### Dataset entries
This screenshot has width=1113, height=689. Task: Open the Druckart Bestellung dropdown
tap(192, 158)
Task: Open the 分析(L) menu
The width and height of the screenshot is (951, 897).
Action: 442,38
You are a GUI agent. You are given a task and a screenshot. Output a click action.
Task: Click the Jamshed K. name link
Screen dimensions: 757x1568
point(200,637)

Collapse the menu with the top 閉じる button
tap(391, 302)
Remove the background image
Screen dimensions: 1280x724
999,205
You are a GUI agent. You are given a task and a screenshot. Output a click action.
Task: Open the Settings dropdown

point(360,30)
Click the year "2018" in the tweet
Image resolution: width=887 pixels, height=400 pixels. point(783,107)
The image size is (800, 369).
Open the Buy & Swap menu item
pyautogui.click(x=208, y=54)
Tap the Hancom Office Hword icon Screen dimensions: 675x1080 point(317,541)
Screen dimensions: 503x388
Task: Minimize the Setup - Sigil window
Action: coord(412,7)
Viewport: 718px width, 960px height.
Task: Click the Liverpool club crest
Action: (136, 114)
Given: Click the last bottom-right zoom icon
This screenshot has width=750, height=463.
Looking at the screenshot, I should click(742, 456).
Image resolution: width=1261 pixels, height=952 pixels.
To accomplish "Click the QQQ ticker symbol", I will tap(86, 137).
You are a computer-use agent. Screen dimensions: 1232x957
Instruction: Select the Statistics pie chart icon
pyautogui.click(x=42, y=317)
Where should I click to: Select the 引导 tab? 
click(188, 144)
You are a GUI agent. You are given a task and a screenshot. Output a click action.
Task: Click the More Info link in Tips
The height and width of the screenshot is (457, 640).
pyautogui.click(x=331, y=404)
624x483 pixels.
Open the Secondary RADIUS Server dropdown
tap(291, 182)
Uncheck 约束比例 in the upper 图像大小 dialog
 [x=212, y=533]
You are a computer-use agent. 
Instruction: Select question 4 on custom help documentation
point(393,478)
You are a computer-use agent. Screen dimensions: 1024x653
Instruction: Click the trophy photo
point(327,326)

### Task prompt
The records above must be transcribed in full, word for word.

### Reply
This screenshot has width=1113, height=689. Task: Open the Druckart Bestellung dropdown
tap(192, 158)
Task: Open the 分析(L) menu
The width and height of the screenshot is (951, 897).
Action: 442,38
You are a GUI agent. You are given a task and a screenshot. Output a click action.
Task: Click the Jamshed K. name link
Screen dimensions: 757x1568
point(200,637)

Collapse the menu with the top 閉じる button
tap(391, 302)
Remove the background image
Screen dimensions: 1280x724
999,205
You are a GUI agent. You are given a task and a screenshot. Output a click action.
Task: Open the Settings dropdown

point(360,30)
Click the year "2018" in the tweet
Image resolution: width=887 pixels, height=400 pixels. point(783,107)
The image size is (800, 369).
Open the Buy & Swap menu item
pyautogui.click(x=208, y=54)
Tap the Hancom Office Hword icon Screen dimensions: 675x1080 point(317,541)
Screen dimensions: 503x388
Task: Minimize the Setup - Sigil window
Action: coord(412,7)
Viewport: 718px width, 960px height.
Task: Click the Liverpool club crest
Action: (136, 114)
Given: Click the last bottom-right zoom icon
This screenshot has width=750, height=463.
Looking at the screenshot, I should click(742, 456).
Image resolution: width=1261 pixels, height=952 pixels.
To accomplish "Click the QQQ ticker symbol", I will tap(86, 137).
You are a computer-use agent. Screen dimensions: 1232x957
Instruction: Select the Statistics pie chart icon
pyautogui.click(x=42, y=317)
Where should I click to: Select the 引导 tab? 
click(188, 144)
You are a GUI agent. You are given a task and a screenshot. Output a click action.
Task: Click the More Info link in Tips
The height and width of the screenshot is (457, 640).
pyautogui.click(x=331, y=404)
624x483 pixels.
Open the Secondary RADIUS Server dropdown
tap(291, 182)
Uncheck 约束比例 in the upper 图像大小 dialog
 [x=212, y=533]
You are a computer-use agent. 
Instruction: Select question 4 on custom help documentation
point(393,478)
You are a computer-use agent. Screen dimensions: 1024x653
Instruction: Click the trophy photo
point(327,326)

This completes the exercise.